Perry v. Wright

216 Miss. 652 | Miss. | 1953

Ethridge, J.

This case involves a controversy over a boundary line, but singularly enough, each party is denying that he owns the strip of land in controversy.

*656Appellant Robert J. Perry filed a bill of complaint in the Chancery Court of Warren County against appellee Charlie R. Wright. It was alleged that Perry owned a lot in the City of Vicksburg immediately to the north of lots owned by Wright; that upon defendant’s north line adjacent to complainant’s property there was constructed more than 25 years ago a concrete wall 6 to 7 inches thick, and varying in height from 4% to 6 feet 9 inches; that in March, 1949, the wall bulged northward and collapsed upon Perry’s property; that much of it still hangs at a precarious angle over Perry’s property, serving as a continuing danger to persons and property; that the wall in this condition is a dangerous nuisance, a continuing trespass, and should be abated. Hence complainant prayed for an injunction prohibiting the continuance of the nuisance and trespass, and commanding the defendant to remove the wall from complainant’s property. The answer of defendant Wright denied that the wall was upon Wright’s property as to the eastern two-thirds of it, and averred that that part of the wall was the complainant’s wall, located wholly upon complainant ’s land. The answer averred that the wall served to afford lateral support to defendant’s land. By cross bill it was charged that the overhanging, half-collapsed wall was a nuisance, and prayed the court to direct Perry to immediately restore the wall and the earth in the original conditions existing before the wall collapsed. ' Cross-defendant traversed those averments.

After a hearing at which both complainant and defendant testified and each party introduced a surveyor to support their positions, the chancery court executed a decree which found that the portion of the concrete wall which had collapsed was entirely upon the lands of the complainant Perry and that its condition was a nuisance and' created a danger to the occupants of complainant’s property and to defendant’s property. Complainant’s bill was dismissed, and he was directed to remove at his expense the eastern 88 feet of the concrete *657wall, or so much, of it as is necessary to abate the nuisance.
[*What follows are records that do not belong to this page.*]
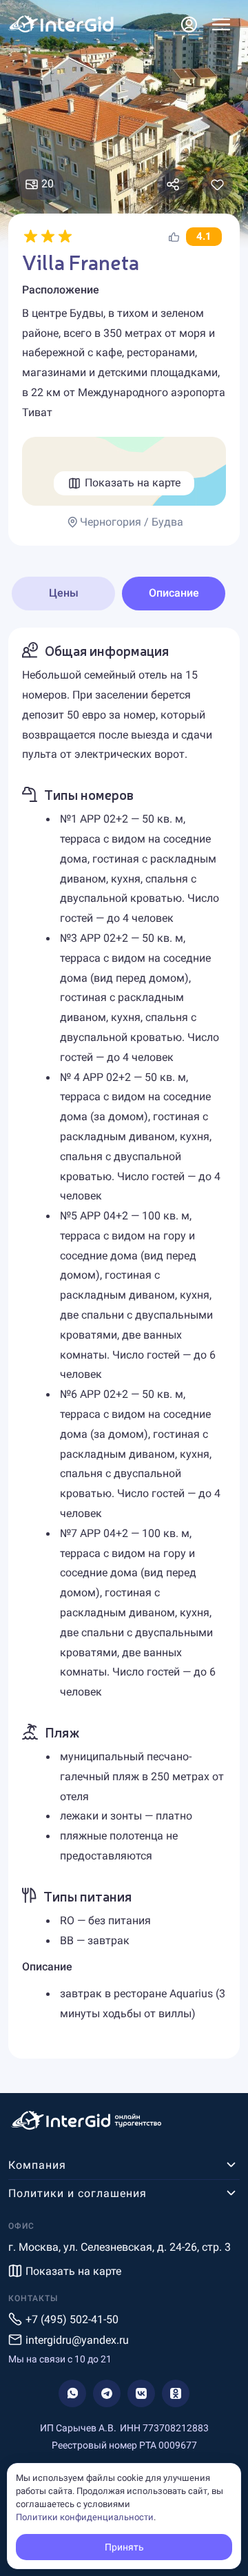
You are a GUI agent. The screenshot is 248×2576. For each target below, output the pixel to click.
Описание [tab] (174, 592)
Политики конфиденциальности (85, 2517)
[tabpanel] (124, 1343)
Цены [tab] (64, 592)
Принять (124, 2547)
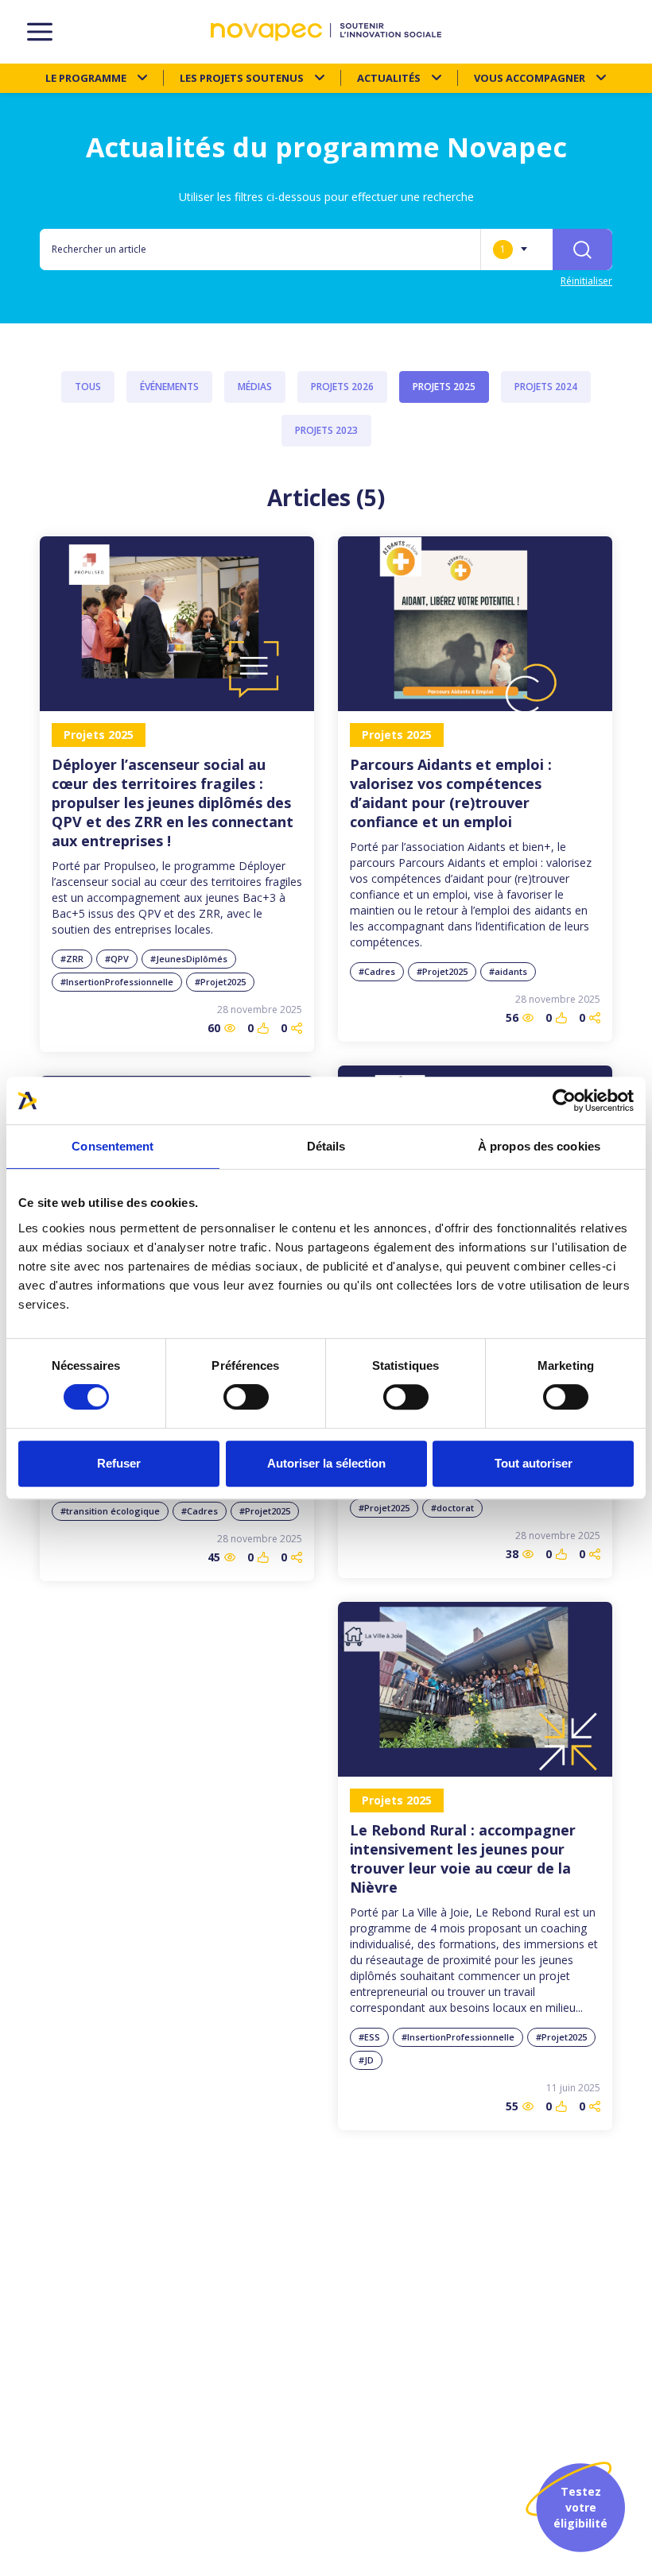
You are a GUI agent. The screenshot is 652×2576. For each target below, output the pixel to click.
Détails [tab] (326, 1146)
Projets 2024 (545, 386)
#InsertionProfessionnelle (116, 982)
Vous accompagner (529, 78)
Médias (255, 386)
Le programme (85, 78)
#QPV (117, 959)
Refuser (119, 1463)
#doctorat (452, 1508)
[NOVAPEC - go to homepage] (326, 31)
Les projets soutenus (242, 78)
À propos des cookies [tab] (539, 1146)
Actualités (389, 78)
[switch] (246, 1397)
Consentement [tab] (112, 1146)
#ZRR (71, 959)
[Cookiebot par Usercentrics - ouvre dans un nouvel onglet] (564, 1100)
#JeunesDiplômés (188, 959)
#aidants (508, 971)
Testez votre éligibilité (580, 2507)
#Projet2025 (220, 982)
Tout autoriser (533, 1463)
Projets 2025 (444, 386)
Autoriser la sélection (326, 1463)
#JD (366, 2060)
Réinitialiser (586, 281)
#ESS (369, 2037)
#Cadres (377, 971)
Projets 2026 (342, 386)
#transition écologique (110, 1511)
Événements (169, 386)
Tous (88, 386)
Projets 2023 (326, 430)
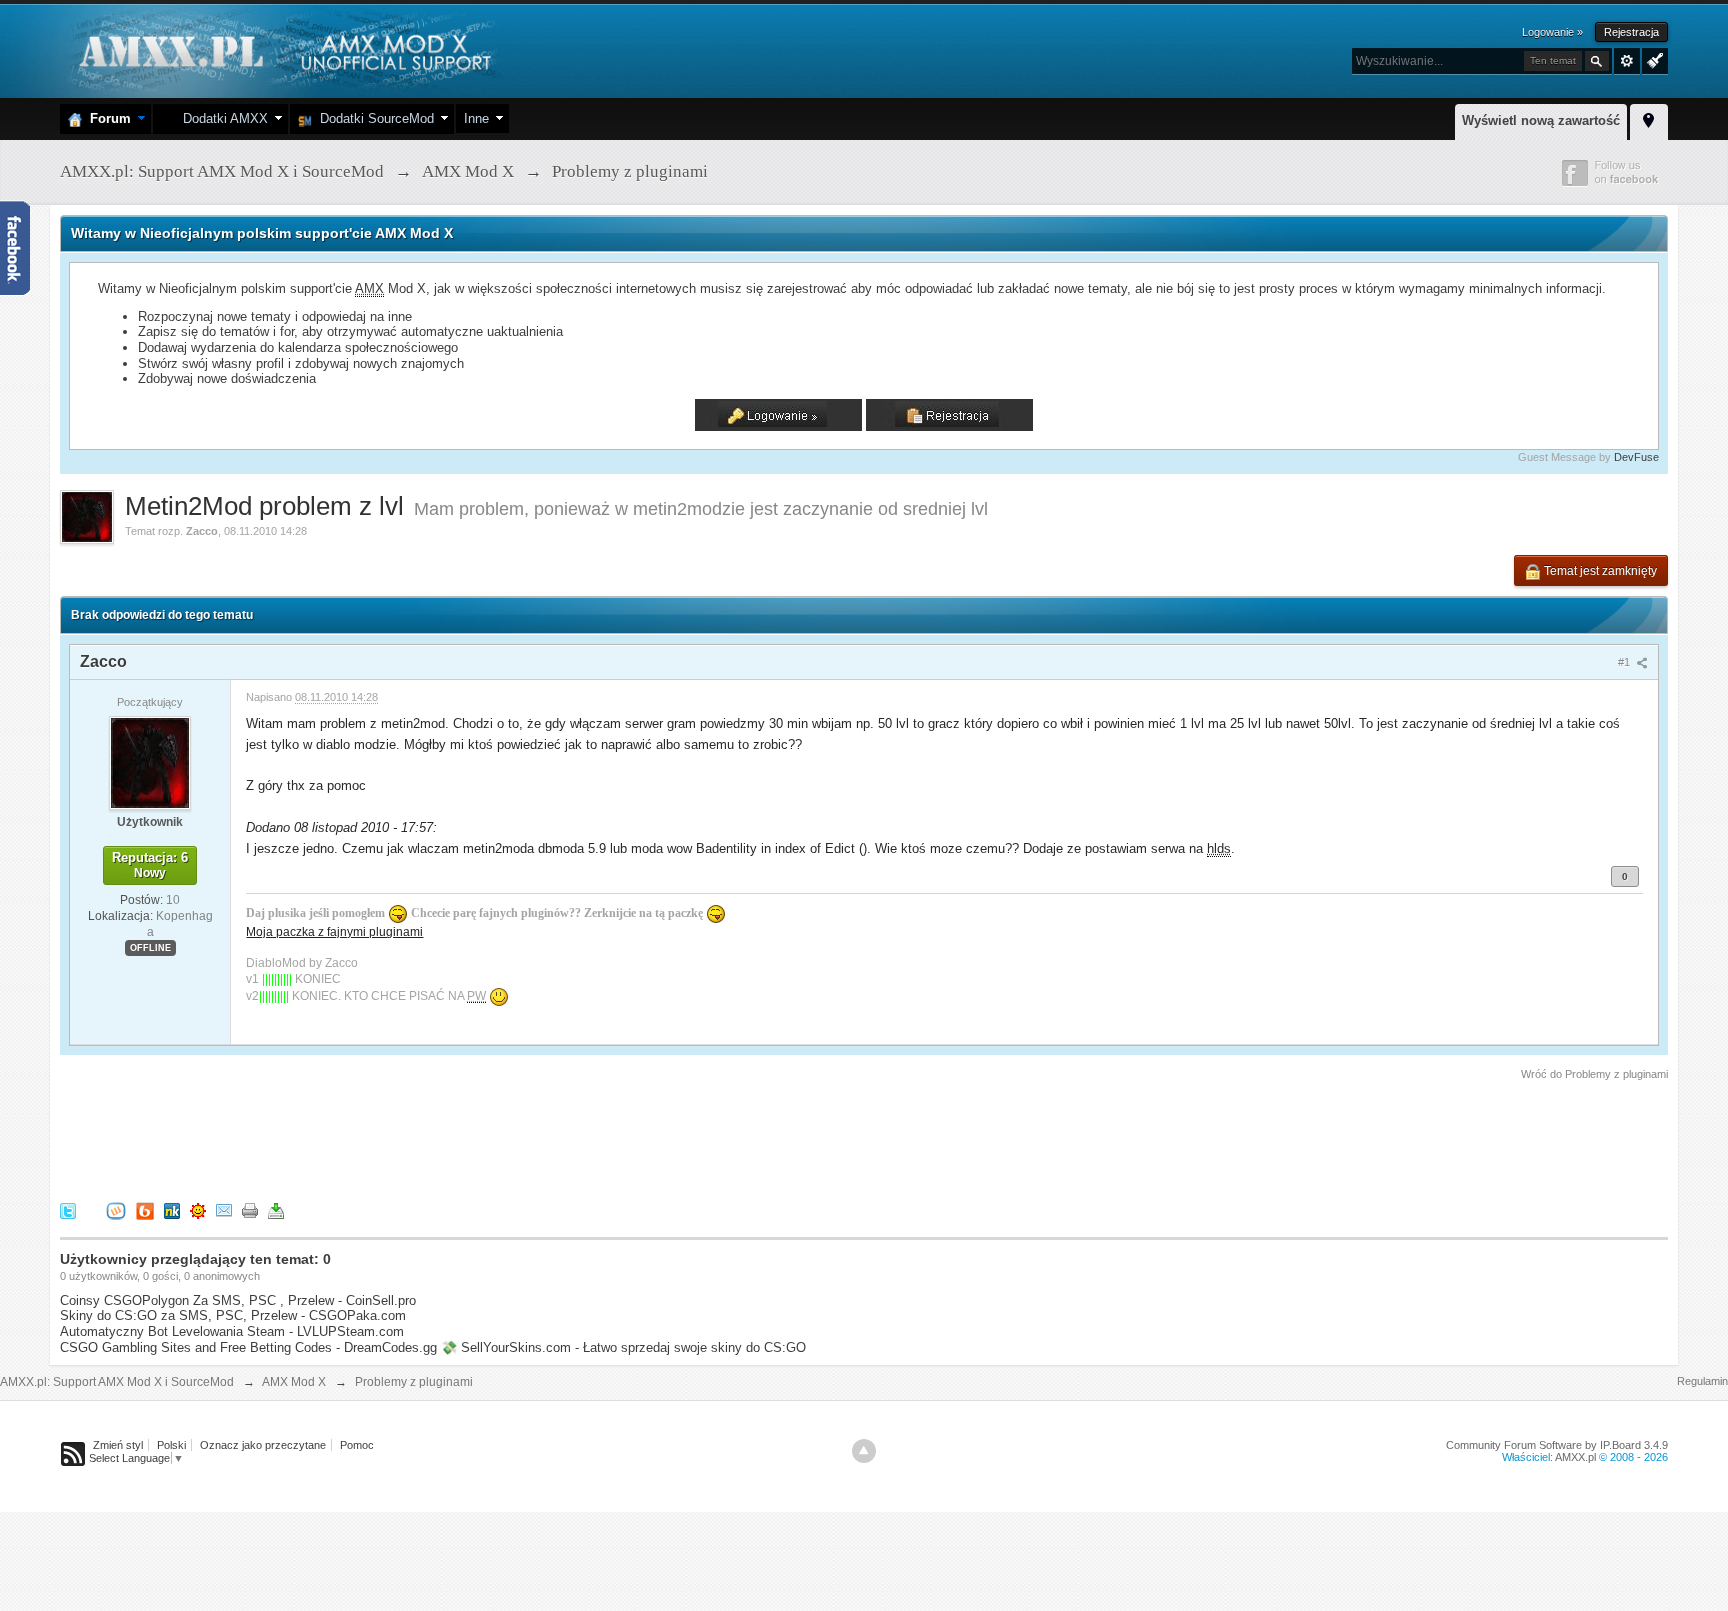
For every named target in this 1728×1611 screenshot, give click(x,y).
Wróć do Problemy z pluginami (1594, 1074)
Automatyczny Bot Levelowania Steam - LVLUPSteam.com (232, 1331)
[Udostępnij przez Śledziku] (172, 1209)
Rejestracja (1631, 32)
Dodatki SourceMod (373, 118)
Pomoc (357, 1445)
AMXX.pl (1575, 1457)
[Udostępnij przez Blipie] (145, 1209)
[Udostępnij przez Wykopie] (116, 1209)
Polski (171, 1445)
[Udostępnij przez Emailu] (224, 1209)
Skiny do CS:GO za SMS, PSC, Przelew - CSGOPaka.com (233, 1315)
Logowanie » (1552, 32)
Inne (476, 118)
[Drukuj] (250, 1209)
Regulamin (1702, 1381)
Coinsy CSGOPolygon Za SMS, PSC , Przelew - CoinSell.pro (238, 1300)
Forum (106, 118)
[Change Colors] (1652, 59)
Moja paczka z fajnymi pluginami (334, 931)
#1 (1625, 662)
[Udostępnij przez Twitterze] (68, 1209)
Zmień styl (118, 1445)
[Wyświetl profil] (150, 762)
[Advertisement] (424, 1138)
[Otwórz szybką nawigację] (1649, 119)
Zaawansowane (1627, 61)
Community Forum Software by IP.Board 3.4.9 (1557, 1445)
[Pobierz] (276, 1209)
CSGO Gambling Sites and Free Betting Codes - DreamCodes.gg (248, 1347)
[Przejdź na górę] (864, 1451)
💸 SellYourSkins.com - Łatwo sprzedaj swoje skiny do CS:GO (623, 1347)
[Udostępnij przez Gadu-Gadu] (198, 1209)
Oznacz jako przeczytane (263, 1445)
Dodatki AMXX (221, 118)
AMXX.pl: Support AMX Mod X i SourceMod (117, 1382)
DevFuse (1636, 457)
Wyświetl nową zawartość (1541, 120)
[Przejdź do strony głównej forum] (282, 49)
Appellant argues that this decree is against the overwhelming weight of the evidence and is against the physical facts as testified to and as evidenced by certain photographs in the record. We have considered carefully the evidence, and have, concluded that it was ample to support the decree below. Without lengthening this opinion by considering the evidence in detail, several factors particularly support the chancellor’s conclusions. He was warranted in finding, as he apparently did, that the survey of Polk, who testified for the defendant, correctly located the property line, and in not accepting the survey of Eustis, who testified for appellant. The Eustis survey was based upon a starting point of a certain iron pin which Eustis found south of the curb on Arthur Street, which he thought was the northeast corner of the Perry lot. Prom that pin he went south 63.2 feet and then measured the line dividing the parties’ lands by turning at right angles. He did not verify the correctness of the location of the iron pin as being the true northeast corner of the Perry property. It was not checked against other established points in the Vicksburg survey. The trial court under such circumstances was justified in concluding that the starting point of the Eustis survey was not adequately established as correct. Burton v. Buttler, 107 Miss. 344, 65 So. 459 (1914); compare Boyd v. Durrett, 62 So. 2d 319 (Miss. 1953). Nor did Eustis otherwise verify the boundary line. On the other hand, Polk’s survey, which the trial court apparently acceptéd, did not rely upon this iron pin, because Polk testified that in view of the changes in the width of Arthur Street, the pin was not a reliable starting point. Hence Polk authenticated his lines with that of other property owners in the area.

Moreover, Polk testified that in making a survey of the property in 1947, considerably before this action was instituted in June, 1950, he ascertained that the concrete *658wall at its eastern extremity was north of the north face of the garage. The north side of the garage was conceded to be the north line of Wright’s property. Wright also testified that in 1943 when he bought and moved upon his land, the concrete wall was north of the north face of the garage. This testimony was not contradicted. The chancellor could well have concluded from this testimony and from the photographs that the north side of the garage did not rest upon the concrete wall, but that it rested upon brick pillows which have since collapsed and in part upon the flanges protruding south of and from the concrete wall. Without reviewing further the evidence, we think that these and other circumstances amply warranted the chancellor’s finding in favor of the appellee.

Affirmed.

McGehee, G. J., and Lee, Kyle and Arrington, JJ., concur.